Task directions.
Work out how many lines of the listing below mention the word "agent", and give only that figure.
The data START
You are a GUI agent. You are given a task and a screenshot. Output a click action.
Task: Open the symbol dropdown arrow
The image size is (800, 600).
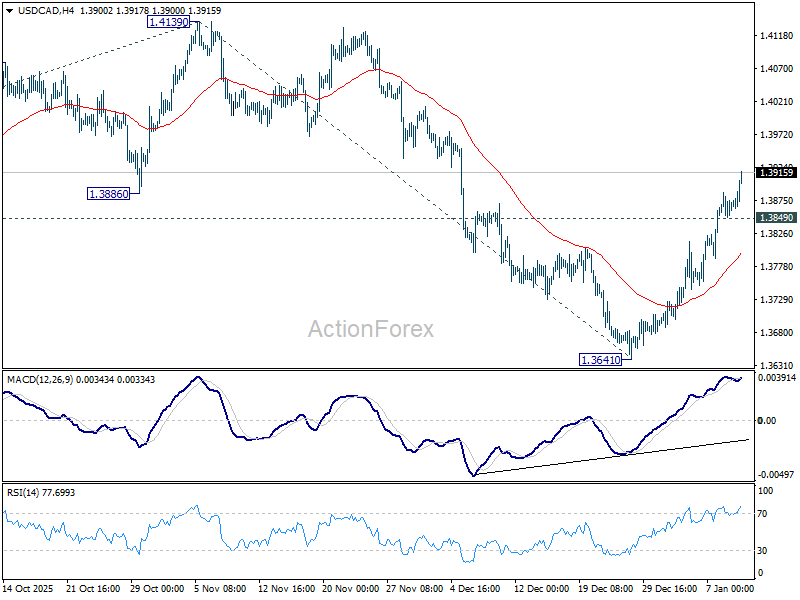[x=10, y=11]
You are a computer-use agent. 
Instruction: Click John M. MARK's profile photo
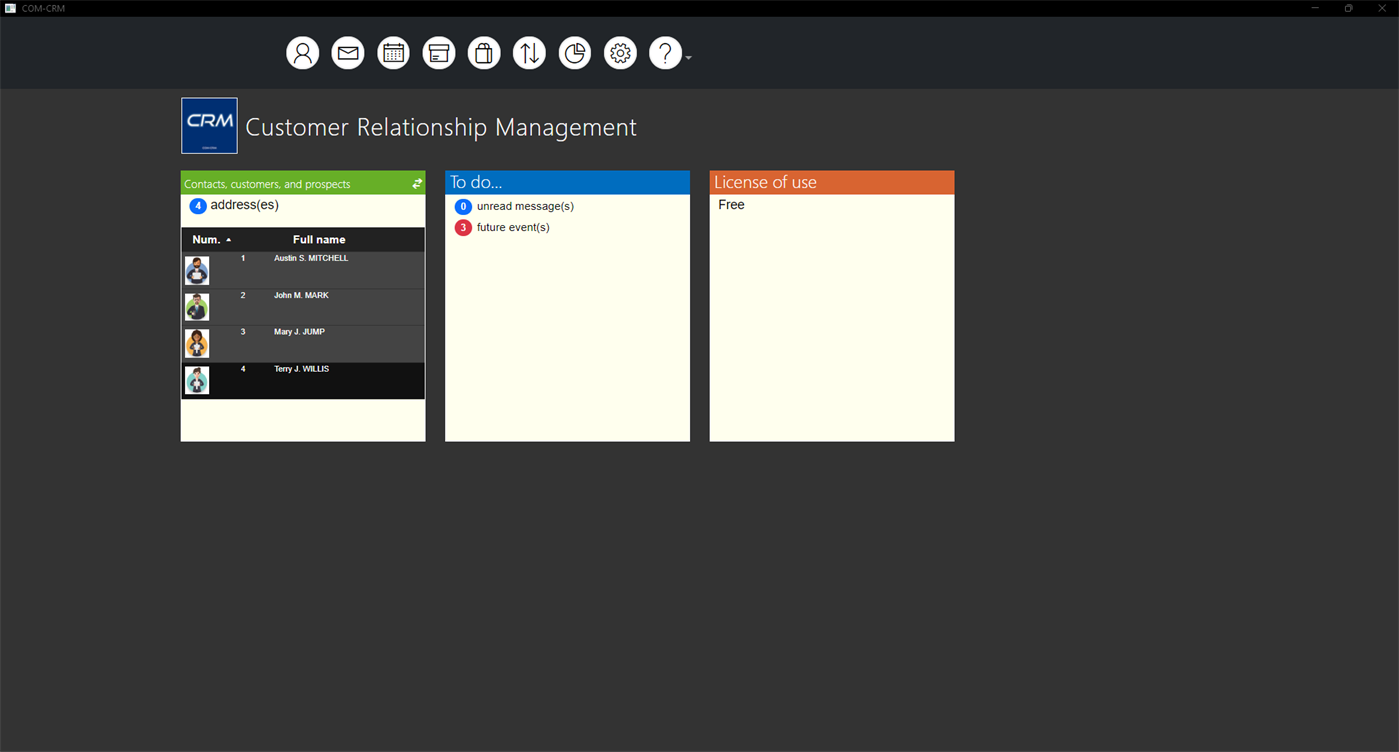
The data END
Expected answer.
2